## What needs to be done
Reproduce all of the data exactly, with no line skipped.

[Opening Source material section]

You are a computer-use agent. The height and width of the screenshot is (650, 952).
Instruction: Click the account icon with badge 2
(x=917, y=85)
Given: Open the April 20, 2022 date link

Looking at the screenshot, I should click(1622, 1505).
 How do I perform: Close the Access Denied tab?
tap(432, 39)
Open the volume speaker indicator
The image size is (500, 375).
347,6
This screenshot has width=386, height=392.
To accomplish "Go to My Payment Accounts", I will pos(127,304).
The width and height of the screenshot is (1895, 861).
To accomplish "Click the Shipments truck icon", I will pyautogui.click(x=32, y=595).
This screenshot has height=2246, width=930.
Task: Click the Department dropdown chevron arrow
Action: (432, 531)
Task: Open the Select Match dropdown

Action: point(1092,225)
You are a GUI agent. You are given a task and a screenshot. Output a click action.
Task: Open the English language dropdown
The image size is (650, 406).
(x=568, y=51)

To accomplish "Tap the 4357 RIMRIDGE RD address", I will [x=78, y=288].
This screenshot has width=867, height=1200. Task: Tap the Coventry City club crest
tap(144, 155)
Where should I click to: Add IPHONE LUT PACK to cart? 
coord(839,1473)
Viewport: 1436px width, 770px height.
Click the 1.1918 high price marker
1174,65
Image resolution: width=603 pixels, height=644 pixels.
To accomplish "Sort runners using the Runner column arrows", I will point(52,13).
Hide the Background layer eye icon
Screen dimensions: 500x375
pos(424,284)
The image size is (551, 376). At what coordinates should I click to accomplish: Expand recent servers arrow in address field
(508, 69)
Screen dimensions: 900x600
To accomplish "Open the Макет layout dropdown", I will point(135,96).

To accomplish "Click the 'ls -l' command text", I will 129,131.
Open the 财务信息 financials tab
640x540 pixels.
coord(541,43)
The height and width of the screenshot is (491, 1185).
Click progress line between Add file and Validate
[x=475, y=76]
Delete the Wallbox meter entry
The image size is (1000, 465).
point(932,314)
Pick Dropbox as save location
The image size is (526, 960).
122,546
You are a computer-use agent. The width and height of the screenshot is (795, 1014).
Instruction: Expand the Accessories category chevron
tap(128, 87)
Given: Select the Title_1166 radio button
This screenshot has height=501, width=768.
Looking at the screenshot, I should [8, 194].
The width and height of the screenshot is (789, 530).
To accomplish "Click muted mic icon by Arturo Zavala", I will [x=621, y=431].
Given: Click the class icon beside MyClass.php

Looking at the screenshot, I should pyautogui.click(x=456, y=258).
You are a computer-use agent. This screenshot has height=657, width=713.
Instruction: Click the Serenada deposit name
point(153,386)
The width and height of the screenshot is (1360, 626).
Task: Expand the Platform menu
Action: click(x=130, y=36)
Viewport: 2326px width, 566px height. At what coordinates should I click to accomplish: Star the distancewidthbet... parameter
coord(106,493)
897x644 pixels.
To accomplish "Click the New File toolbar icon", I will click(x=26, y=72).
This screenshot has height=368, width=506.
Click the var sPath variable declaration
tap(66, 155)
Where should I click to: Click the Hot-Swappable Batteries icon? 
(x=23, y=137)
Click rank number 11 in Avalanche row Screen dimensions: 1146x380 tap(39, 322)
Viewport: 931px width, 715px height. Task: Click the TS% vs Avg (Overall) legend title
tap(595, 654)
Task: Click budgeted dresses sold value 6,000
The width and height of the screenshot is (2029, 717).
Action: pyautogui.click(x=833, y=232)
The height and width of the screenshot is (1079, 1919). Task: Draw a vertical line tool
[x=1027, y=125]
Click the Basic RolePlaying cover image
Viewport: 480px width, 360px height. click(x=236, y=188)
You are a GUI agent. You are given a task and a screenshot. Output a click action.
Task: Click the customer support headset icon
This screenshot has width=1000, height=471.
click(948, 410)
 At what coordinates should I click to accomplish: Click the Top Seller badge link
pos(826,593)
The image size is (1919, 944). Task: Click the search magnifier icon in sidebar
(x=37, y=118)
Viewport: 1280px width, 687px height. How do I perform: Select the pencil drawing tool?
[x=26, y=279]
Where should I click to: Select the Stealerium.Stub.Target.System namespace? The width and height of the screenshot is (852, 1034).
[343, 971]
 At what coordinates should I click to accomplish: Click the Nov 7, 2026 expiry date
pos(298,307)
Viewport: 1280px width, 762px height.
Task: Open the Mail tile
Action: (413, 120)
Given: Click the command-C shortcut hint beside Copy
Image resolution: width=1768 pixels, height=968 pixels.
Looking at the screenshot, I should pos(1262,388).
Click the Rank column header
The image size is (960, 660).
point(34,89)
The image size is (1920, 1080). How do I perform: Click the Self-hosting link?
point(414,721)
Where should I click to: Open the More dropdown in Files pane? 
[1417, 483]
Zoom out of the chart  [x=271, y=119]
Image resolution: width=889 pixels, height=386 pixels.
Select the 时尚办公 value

[Closing Source material section]

## Expected answer
You are a computer-use agent. The height and width of the screenshot is (650, 952).
Instruction: Click the account icon with badge 2
(x=917, y=85)
Given: Open the April 20, 2022 date link

Looking at the screenshot, I should click(1622, 1505).
 How do I perform: Close the Access Denied tab?
tap(432, 39)
Open the volume speaker indicator
The image size is (500, 375).
347,6
This screenshot has width=386, height=392.
To accomplish "Go to My Payment Accounts", I will pos(127,304).
The width and height of the screenshot is (1895, 861).
To accomplish "Click the Shipments truck icon", I will pyautogui.click(x=32, y=595).
This screenshot has height=2246, width=930.
Task: Click the Department dropdown chevron arrow
Action: (432, 531)
Task: Open the Select Match dropdown

Action: point(1092,225)
You are a GUI agent. You are given a task and a screenshot. Output a click action.
Task: Open the English language dropdown
The image size is (650, 406).
(x=568, y=51)

To accomplish "Tap the 4357 RIMRIDGE RD address", I will [x=78, y=288].
This screenshot has width=867, height=1200. Task: Tap the Coventry City club crest
tap(144, 155)
Where should I click to: Add IPHONE LUT PACK to cart? 
coord(839,1473)
Viewport: 1436px width, 770px height.
Click the 1.1918 high price marker
1174,65
Image resolution: width=603 pixels, height=644 pixels.
To accomplish "Sort runners using the Runner column arrows", I will point(52,13).
Hide the Background layer eye icon
Screen dimensions: 500x375
pos(424,284)
The image size is (551, 376). At what coordinates should I click to accomplish: Expand recent servers arrow in address field
(508, 69)
Screen dimensions: 900x600
To accomplish "Open the Макет layout dropdown", I will point(135,96).

To accomplish "Click the 'ls -l' command text", I will 129,131.
Open the 财务信息 financials tab
640x540 pixels.
coord(541,43)
The height and width of the screenshot is (491, 1185).
Click progress line between Add file and Validate
[x=475, y=76]
Delete the Wallbox meter entry
The image size is (1000, 465).
point(932,314)
Pick Dropbox as save location
The image size is (526, 960).
122,546
You are a computer-use agent. The width and height of the screenshot is (795, 1014).
Instruction: Expand the Accessories category chevron
tap(128, 87)
Given: Select the Title_1166 radio button
This screenshot has height=501, width=768.
Looking at the screenshot, I should [8, 194].
The width and height of the screenshot is (789, 530).
To accomplish "Click muted mic icon by Arturo Zavala", I will [x=621, y=431].
Given: Click the class icon beside MyClass.php

Looking at the screenshot, I should pyautogui.click(x=456, y=258).
You are a computer-use agent. This screenshot has height=657, width=713.
Instruction: Click the Serenada deposit name
point(153,386)
The width and height of the screenshot is (1360, 626).
Task: Expand the Platform menu
Action: click(x=130, y=36)
Viewport: 2326px width, 566px height. At what coordinates should I click to accomplish: Star the distancewidthbet... parameter
coord(106,493)
897x644 pixels.
To accomplish "Click the New File toolbar icon", I will click(x=26, y=72).
This screenshot has height=368, width=506.
Click the var sPath variable declaration
tap(66, 155)
Where should I click to: Click the Hot-Swappable Batteries icon? 
(x=23, y=137)
Click rank number 11 in Avalanche row Screen dimensions: 1146x380 tap(39, 322)
Viewport: 931px width, 715px height. Task: Click the TS% vs Avg (Overall) legend title
tap(595, 654)
Task: Click budgeted dresses sold value 6,000
The width and height of the screenshot is (2029, 717).
Action: pyautogui.click(x=833, y=232)
The height and width of the screenshot is (1079, 1919). Task: Draw a vertical line tool
[x=1027, y=125]
Click the Basic RolePlaying cover image
Viewport: 480px width, 360px height. click(x=236, y=188)
You are a GUI agent. You are given a task and a screenshot. Output a click action.
Task: Click the customer support headset icon
This screenshot has width=1000, height=471.
click(948, 410)
 At what coordinates should I click to accomplish: Click the Top Seller badge link
pos(826,593)
The image size is (1919, 944). Task: Click the search magnifier icon in sidebar
(x=37, y=118)
Viewport: 1280px width, 687px height. How do I perform: Select the pencil drawing tool?
[x=26, y=279]
Where should I click to: Select the Stealerium.Stub.Target.System namespace? The width and height of the screenshot is (852, 1034).
[343, 971]
 At what coordinates should I click to accomplish: Click the Nov 7, 2026 expiry date
pos(298,307)
Viewport: 1280px width, 762px height.
Task: Open the Mail tile
Action: (413, 120)
Given: Click the command-C shortcut hint beside Copy
Image resolution: width=1768 pixels, height=968 pixels.
Looking at the screenshot, I should pos(1262,388).
Click the Rank column header
The image size is (960, 660).
point(34,89)
The image size is (1920, 1080). How do I perform: Click the Self-hosting link?
point(414,721)
Where should I click to: Open the More dropdown in Files pane? 
[1417, 483]
Zoom out of the chart  [x=271, y=119]
Image resolution: width=889 pixels, height=386 pixels.
Select the 时尚办公 value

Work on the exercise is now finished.